Des entrepôts au sud de Bangkok stockaient assez de produits chimiques pour fabriquer l'équivalent d'une année entière de saisie de méthamphétamine en Thaïlande.


En avril 2026, les services de renseignement sud-coréens livrent aux autorités thaïlandaises un baron de la drogue connu sous le pseudonyme de Noo Chen. Les investigations qui suivent remontent jusqu'à trois sociétés opérant sur dix sites dans quatre provinces. Le mardi 9 juin 2026, le Premier ministre et ministre de l'Intérieur Anutin Charnvirakul se rend en personne à l'entrepôt de Phra Pradaeng, province de Samut Prakan, au sud de Bangkok, le soir même de son retour du Vietnam.

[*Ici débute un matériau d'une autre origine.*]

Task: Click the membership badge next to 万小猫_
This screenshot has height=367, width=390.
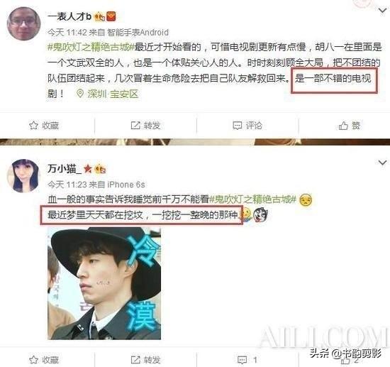Action: 100,169
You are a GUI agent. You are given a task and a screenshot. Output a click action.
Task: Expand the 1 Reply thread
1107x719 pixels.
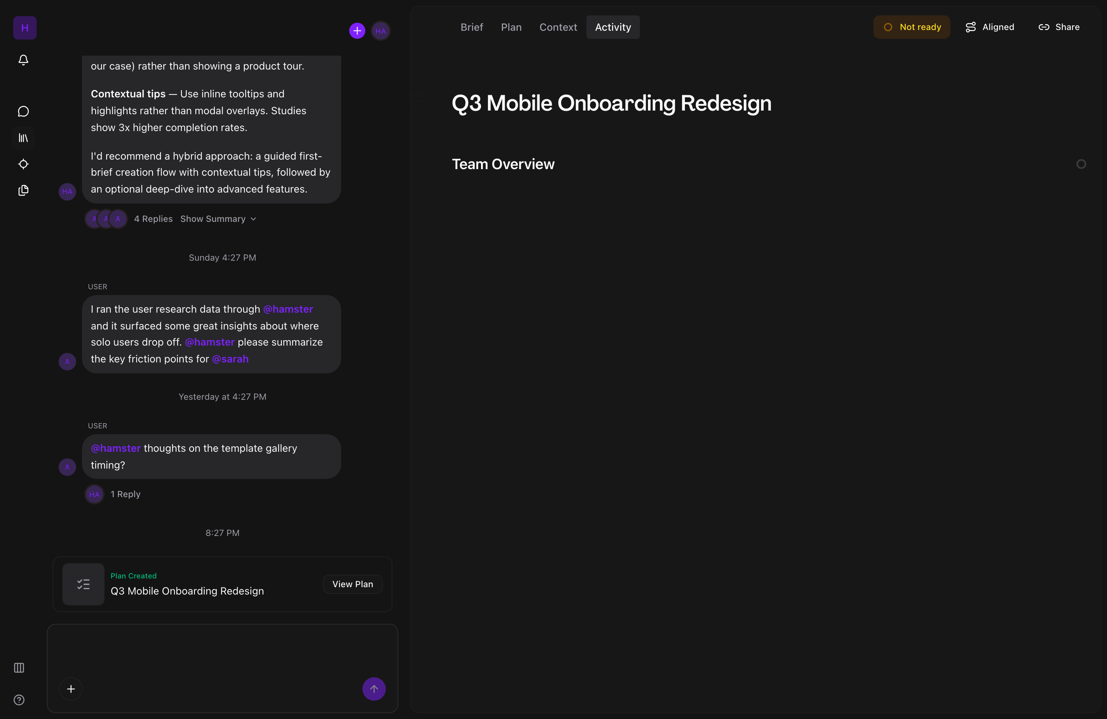pyautogui.click(x=125, y=494)
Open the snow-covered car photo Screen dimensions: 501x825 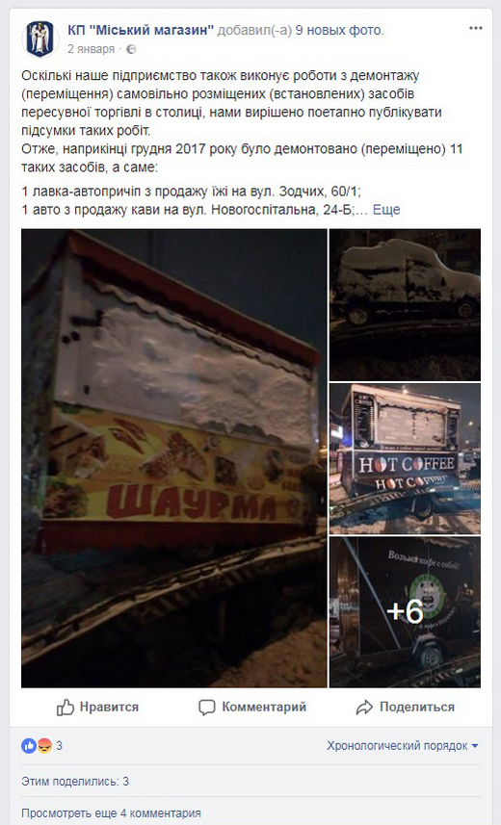pos(405,304)
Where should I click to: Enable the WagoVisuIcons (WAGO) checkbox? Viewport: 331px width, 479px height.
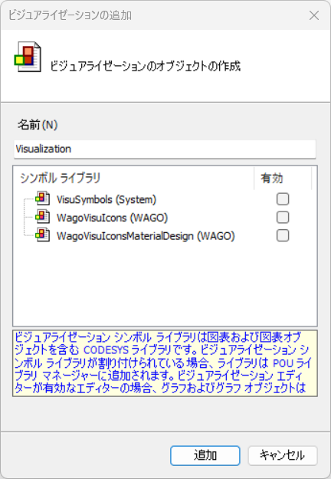pyautogui.click(x=283, y=218)
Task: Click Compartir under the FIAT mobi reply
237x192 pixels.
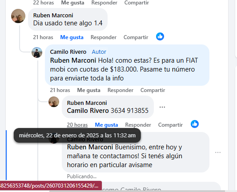Action: coord(153,90)
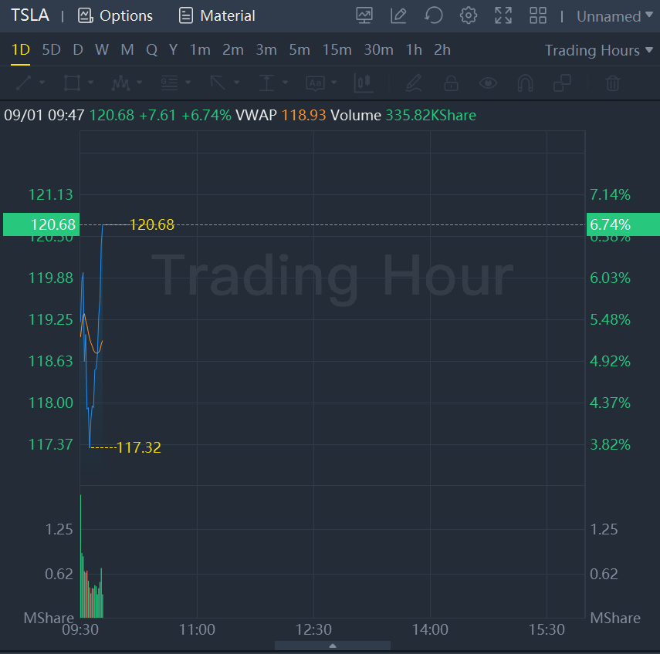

Le Bureau de contrôle des stupéfiants (ONCB) et le Département des enquêtes spéciales (DSI) annoncent les résultats de l'opération « Pikhat Ya Sep Tit » : 9.105 kilogrammes d'acétone, 10.170 kilogrammes d'acide acétique, 4.500 kilogrammes d'acide sulfurique, 26.000 kilogrammes de phtalate de dioctyle et 225 kilogrammes d'acide chlorhydrique. Projetées vers les laboratoires clandestins de la région, ces 50 tonnes de produits chimiques auraient suffi à produire 1,1 milliard de comprimés de yaba ou 21 tonnes de crystal meth.
Le yaba, mode d'emploi
Le yaba est un comprimé de méthamphétamine mélangée à de la caféine, produit massivement dans les laboratoires clandestins de Birmanie et écoulé vers la Thaïlande, la Malaisie, l'Australie et le Japon. La drogue provoque une libération massive de dopamine : énergie immédiate, euphorie, perte d'appétit. La descente est à la mesure du pic, avec dépression sévère, psychoses, hallucinations et dépendance installée rapidement. Les comprimés sont fumés, écrasés ou avalés. Le mode fumé, dominant en Thaïlande, accélère l'absorption et le potentiel addictif. En 2024, la surproduction birmane a fait chuter le prix unitaire à environ 60 cents dans les zones de production contre 2,50 dollars en 2020, selon le New Lines Institute.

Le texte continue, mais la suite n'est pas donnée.